# What every prepper must have!



## Boomy (Mar 17, 2012)

Believe this is on the top 37 list, isn't it?


----------



## mrsliberty (Nov 9, 2010)

Boomy said:


> Believe this is on the top 37 list, isn't it?


What is this? 
And what if I can't afford the top 37 list book? I'm waiting for my copy of Proverty Prepping by S. Gregersen to get here.
Thanks


----------



## labotomi (Feb 14, 2010)

You really should find time to learn how to dehydrate water yourself.


----------



## Sentry18 (Aug 5, 2012)

Turn it around so I can see the ingredients list. I bet they are using Chinese manufactured imitation water instead of real home grown American water.


----------



## Davarm (Oct 22, 2011)

You will find it on the grocery shelf next to the cans of Fish A$$holes.


----------



## Immolatus (Feb 20, 2011)

Davarm said:


> You will find it on the grocery shelf next to the cans of Fish A$$holes.

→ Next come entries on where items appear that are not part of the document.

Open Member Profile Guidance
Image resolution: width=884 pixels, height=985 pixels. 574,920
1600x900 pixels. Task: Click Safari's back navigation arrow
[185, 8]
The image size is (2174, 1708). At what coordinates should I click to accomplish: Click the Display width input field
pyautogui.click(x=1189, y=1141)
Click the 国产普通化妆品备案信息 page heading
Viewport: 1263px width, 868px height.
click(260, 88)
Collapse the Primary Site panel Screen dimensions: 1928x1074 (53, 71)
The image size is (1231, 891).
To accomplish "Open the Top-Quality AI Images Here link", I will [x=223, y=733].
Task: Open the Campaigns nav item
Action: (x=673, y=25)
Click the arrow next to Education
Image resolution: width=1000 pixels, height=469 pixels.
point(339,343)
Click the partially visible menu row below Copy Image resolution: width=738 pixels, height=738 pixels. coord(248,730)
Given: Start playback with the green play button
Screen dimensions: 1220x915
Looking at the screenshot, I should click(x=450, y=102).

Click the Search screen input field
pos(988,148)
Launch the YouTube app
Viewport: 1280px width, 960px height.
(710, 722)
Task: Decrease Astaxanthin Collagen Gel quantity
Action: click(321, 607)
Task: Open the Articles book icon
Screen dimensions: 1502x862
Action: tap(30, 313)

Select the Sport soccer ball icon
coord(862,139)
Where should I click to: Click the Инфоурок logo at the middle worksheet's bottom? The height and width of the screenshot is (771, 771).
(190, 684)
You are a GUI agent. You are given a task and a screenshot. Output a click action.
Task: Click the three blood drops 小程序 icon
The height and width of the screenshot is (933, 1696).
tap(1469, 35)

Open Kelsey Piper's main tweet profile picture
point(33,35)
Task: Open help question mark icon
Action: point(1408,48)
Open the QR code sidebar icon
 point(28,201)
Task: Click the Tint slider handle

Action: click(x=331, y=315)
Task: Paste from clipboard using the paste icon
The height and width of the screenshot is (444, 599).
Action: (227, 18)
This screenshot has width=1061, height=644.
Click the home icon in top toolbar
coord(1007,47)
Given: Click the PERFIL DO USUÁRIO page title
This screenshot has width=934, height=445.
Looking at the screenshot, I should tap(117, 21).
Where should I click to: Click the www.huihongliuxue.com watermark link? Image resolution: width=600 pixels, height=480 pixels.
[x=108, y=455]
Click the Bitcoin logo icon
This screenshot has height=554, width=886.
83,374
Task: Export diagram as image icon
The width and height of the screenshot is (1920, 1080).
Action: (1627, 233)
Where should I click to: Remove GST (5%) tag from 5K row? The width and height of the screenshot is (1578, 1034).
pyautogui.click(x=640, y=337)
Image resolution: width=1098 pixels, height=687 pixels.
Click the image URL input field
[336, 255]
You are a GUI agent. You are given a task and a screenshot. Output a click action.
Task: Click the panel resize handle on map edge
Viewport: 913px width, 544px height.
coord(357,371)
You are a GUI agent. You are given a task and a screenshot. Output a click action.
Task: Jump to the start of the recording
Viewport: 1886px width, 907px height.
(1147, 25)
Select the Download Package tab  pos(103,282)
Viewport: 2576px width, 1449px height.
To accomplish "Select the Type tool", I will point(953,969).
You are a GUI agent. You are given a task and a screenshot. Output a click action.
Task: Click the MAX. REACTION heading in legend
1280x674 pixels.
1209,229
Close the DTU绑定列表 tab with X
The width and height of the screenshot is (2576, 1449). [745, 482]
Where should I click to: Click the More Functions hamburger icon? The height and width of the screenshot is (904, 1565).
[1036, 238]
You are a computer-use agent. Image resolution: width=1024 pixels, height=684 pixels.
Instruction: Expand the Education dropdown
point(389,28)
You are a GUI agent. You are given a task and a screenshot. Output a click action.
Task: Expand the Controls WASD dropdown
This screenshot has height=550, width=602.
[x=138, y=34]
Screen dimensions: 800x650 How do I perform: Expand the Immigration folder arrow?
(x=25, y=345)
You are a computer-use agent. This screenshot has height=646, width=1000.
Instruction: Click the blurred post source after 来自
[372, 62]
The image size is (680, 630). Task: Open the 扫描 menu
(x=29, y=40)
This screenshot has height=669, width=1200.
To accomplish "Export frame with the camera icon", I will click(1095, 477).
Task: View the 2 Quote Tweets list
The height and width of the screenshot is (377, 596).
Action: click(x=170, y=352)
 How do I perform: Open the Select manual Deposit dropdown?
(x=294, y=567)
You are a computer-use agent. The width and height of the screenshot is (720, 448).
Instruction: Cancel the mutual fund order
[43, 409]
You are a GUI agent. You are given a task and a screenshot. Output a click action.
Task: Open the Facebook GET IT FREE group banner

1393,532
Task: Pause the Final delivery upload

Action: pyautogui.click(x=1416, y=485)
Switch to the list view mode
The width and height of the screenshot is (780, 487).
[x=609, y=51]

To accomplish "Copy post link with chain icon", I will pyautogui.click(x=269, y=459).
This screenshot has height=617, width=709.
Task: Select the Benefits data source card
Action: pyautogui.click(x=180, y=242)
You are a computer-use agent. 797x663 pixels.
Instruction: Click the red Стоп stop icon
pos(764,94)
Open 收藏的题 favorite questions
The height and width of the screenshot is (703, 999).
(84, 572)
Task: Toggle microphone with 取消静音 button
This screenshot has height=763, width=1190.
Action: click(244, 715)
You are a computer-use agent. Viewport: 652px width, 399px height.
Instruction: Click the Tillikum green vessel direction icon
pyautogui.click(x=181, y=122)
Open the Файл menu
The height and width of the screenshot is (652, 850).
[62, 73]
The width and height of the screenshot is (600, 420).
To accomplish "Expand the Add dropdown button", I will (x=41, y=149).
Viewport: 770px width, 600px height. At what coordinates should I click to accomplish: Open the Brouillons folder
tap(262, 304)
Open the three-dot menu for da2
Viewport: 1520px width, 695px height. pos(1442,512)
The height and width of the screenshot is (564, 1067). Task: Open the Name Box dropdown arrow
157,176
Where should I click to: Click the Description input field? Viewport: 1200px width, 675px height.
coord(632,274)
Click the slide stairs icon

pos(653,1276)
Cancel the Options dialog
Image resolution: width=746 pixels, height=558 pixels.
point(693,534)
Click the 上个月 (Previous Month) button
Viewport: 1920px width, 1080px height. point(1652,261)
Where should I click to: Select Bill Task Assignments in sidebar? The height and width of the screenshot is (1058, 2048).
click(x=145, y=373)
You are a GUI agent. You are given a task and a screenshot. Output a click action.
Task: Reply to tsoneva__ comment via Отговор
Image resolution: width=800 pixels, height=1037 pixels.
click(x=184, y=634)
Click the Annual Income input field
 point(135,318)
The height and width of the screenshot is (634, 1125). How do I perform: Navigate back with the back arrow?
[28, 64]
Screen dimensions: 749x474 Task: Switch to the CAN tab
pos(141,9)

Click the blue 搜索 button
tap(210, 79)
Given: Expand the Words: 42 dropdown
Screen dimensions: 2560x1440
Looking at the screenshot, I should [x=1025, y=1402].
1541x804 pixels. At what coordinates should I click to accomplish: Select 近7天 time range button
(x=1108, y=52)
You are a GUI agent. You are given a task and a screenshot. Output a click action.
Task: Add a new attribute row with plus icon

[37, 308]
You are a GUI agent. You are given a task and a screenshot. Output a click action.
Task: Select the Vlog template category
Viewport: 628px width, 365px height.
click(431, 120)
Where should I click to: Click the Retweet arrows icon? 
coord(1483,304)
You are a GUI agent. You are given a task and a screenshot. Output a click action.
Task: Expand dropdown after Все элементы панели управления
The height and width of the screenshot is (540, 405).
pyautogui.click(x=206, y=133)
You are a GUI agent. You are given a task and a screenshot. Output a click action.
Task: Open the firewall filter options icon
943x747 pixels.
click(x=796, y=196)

Hey, dont knock them until youve tried them. Very tasty fried in heavy batter.
I tried dehydrating water once, I'm not sure what went wrong, it just disappeared.


----------



## Woody (Nov 11, 2008)

You need to start with more water than you think. As I recall it was 5 gallons of water needed to make one pint of dehydrated water, something like that. You lose a lot of it in the dehydration process.


----------



## Davarm (Oct 22, 2011)

Immolatus said:


> Hey, dont knock them until youve tried them. Very tasty fried in heavy batter.


I went looking for canned fish A$$holes and found a bonus.....


----------



## Friknnewguy (Jun 30, 2012)

I tried home water dehydration , but it started raining in my kitchen .


----------



## Magus (Dec 1, 2008)

Boomy said:


> Believe this is on the top 37 list, isn't it?


K..I think I'll go suck off my shotgun now.


----------